The Easier Training

Training language models to reason efficiently with chain-of-thought should require hard problems — complex reasoning tasks that demand the full capacity of the model. The intuition: hard training data teaches hard reasoning.

Wu and colleagues (arXiv:2602.20945) find the opposite through 200,000 GPU hours of experimentation across Qwen3 models from 0.6B to 30B parameters. Training on less challenging prompts produces better reasoning than training on harder ones. The mechanism is reward dynamics: hard prompts generate sparse positive reward signals — the model rarely succeeds, so it rarely receives reinforcement for good behavior. Without sufficient positive signal, the model collapses to short, superficial outputs (length collapse) rather than learning to reason.

Easier prompts maintain adequate positive reward signal. The model succeeds often enough to learn what good reasoning looks like. The learned reasoning patterns — including appropriate response length and structure — transfer effectively to harder domains at test time. The training teaches the form of reasoning, not the specific content, and form is learned from success, not failure.

Training follows a two-stage pattern: first the model adapts its output length (learning how much reasoning to generate), then it refines the quality of reasoning within that length. Both stages require positive reward signal to proceed. Hard prompts starve the first stage, and the second stage never arrives.
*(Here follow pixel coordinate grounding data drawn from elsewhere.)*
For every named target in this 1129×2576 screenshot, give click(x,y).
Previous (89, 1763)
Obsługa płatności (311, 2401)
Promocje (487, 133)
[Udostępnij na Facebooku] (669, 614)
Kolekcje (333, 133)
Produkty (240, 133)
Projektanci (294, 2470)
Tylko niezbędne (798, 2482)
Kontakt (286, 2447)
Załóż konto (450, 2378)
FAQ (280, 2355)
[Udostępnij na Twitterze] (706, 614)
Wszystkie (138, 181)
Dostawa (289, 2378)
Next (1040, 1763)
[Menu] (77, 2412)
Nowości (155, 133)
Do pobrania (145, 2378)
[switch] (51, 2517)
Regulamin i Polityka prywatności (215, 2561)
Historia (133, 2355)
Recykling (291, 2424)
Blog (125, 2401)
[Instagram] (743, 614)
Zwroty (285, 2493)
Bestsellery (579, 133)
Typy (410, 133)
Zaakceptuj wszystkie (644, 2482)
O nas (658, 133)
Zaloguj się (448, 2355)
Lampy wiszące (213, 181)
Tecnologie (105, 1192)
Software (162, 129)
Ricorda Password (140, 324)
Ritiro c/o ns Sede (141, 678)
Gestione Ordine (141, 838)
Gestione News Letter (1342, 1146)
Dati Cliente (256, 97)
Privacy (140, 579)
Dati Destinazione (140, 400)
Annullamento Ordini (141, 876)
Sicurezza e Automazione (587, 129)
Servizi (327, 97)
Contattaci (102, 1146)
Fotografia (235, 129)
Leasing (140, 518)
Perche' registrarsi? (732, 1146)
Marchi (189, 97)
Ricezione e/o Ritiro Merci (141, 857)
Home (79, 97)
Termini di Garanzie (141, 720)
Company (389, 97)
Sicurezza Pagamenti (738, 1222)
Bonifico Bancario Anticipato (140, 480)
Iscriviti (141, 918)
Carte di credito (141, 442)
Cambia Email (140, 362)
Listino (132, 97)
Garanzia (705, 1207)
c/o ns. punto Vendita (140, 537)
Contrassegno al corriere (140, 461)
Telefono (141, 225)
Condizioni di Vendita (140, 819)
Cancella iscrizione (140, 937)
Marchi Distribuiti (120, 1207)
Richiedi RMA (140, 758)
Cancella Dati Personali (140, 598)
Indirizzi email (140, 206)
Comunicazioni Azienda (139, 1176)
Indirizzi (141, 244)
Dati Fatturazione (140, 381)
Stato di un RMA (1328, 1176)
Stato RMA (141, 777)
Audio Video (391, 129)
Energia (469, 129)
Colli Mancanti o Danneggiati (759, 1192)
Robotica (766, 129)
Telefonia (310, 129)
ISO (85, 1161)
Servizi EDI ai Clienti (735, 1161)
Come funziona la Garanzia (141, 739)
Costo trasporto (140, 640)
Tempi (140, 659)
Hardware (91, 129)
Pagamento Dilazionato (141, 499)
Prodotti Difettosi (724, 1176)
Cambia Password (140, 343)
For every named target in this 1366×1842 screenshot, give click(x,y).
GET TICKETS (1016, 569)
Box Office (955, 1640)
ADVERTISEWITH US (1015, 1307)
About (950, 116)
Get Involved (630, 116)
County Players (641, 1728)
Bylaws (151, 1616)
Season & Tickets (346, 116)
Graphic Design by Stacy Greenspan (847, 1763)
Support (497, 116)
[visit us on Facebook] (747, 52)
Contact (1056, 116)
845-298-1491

The general observation: a training signal that is too sparse teaches nothing, regardless of how informative each individual signal would be. Easy examples that produce consistent gradient signal outperform hard examples that produce sporadic signal. The difficulty of the training data must be calibrated not to the target task but to the learning dynamics. What matters is not how hard the problems are but how often the model can learn from them.